● WORK TASK: Retype every line of the data, keeping each word exactly.

START STUDY MATERIAL

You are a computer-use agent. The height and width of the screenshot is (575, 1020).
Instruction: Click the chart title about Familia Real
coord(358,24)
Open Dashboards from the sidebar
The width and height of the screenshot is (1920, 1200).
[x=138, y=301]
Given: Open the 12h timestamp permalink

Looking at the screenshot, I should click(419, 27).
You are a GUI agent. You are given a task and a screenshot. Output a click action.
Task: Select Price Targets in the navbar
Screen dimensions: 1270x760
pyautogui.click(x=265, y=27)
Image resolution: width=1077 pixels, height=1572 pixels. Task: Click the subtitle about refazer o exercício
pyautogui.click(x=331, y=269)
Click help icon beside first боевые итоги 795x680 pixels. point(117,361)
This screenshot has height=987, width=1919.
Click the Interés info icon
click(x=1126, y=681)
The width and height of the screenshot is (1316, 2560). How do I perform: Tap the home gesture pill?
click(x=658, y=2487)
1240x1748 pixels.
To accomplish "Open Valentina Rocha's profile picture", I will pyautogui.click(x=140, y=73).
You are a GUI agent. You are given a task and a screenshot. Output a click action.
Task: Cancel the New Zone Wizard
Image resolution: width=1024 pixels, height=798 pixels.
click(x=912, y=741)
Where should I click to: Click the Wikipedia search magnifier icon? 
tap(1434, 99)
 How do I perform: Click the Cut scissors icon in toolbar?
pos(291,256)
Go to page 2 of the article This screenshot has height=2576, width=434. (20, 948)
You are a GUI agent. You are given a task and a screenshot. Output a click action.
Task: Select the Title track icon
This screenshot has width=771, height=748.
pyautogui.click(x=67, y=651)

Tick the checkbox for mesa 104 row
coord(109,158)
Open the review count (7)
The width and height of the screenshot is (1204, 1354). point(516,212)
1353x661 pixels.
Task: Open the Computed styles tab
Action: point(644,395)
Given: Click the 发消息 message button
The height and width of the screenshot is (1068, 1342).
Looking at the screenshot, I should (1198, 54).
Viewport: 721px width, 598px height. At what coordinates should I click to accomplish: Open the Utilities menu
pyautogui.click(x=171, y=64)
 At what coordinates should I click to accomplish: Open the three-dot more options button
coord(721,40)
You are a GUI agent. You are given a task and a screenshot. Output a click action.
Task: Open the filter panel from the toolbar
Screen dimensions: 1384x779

END STUDY MATERIAL

● ANSWER AREA:
You are a computer-use agent. The height and width of the screenshot is (575, 1020).
Instruction: Click the chart title about Familia Real
coord(358,24)
Open Dashboards from the sidebar
The width and height of the screenshot is (1920, 1200).
[x=138, y=301]
Given: Open the 12h timestamp permalink

Looking at the screenshot, I should click(419, 27).
You are a GUI agent. You are given a task and a screenshot. Output a click action.
Task: Select Price Targets in the navbar
Screen dimensions: 1270x760
pyautogui.click(x=265, y=27)
Image resolution: width=1077 pixels, height=1572 pixels. Task: Click the subtitle about refazer o exercício
pyautogui.click(x=331, y=269)
Click help icon beside first боевые итоги 795x680 pixels. point(117,361)
This screenshot has height=987, width=1919.
Click the Interés info icon
click(x=1126, y=681)
The width and height of the screenshot is (1316, 2560). How do I perform: Tap the home gesture pill?
click(x=658, y=2487)
1240x1748 pixels.
To accomplish "Open Valentina Rocha's profile picture", I will pyautogui.click(x=140, y=73).
You are a GUI agent. You are given a task and a screenshot. Output a click action.
Task: Cancel the New Zone Wizard
Image resolution: width=1024 pixels, height=798 pixels.
click(x=912, y=741)
Where should I click to: Click the Wikipedia search magnifier icon? 
tap(1434, 99)
 How do I perform: Click the Cut scissors icon in toolbar?
pos(291,256)
Go to page 2 of the article This screenshot has height=2576, width=434. (20, 948)
You are a GUI agent. You are given a task and a screenshot. Output a click action.
Task: Select the Title track icon
This screenshot has width=771, height=748.
pyautogui.click(x=67, y=651)

Tick the checkbox for mesa 104 row
coord(109,158)
Open the review count (7)
The width and height of the screenshot is (1204, 1354). point(516,212)
1353x661 pixels.
Task: Open the Computed styles tab
Action: point(644,395)
Given: Click the 发消息 message button
The height and width of the screenshot is (1068, 1342).
Looking at the screenshot, I should (1198, 54).
Viewport: 721px width, 598px height. At what coordinates should I click to accomplish: Open the Utilities menu
pyautogui.click(x=171, y=64)
 At what coordinates should I click to accomplish: Open the three-dot more options button
coord(721,40)
You are a GUI agent. You are given a task and a screenshot. Output a click action.
Task: Open the filter panel from the toolbar
Screen dimensions: 1384x779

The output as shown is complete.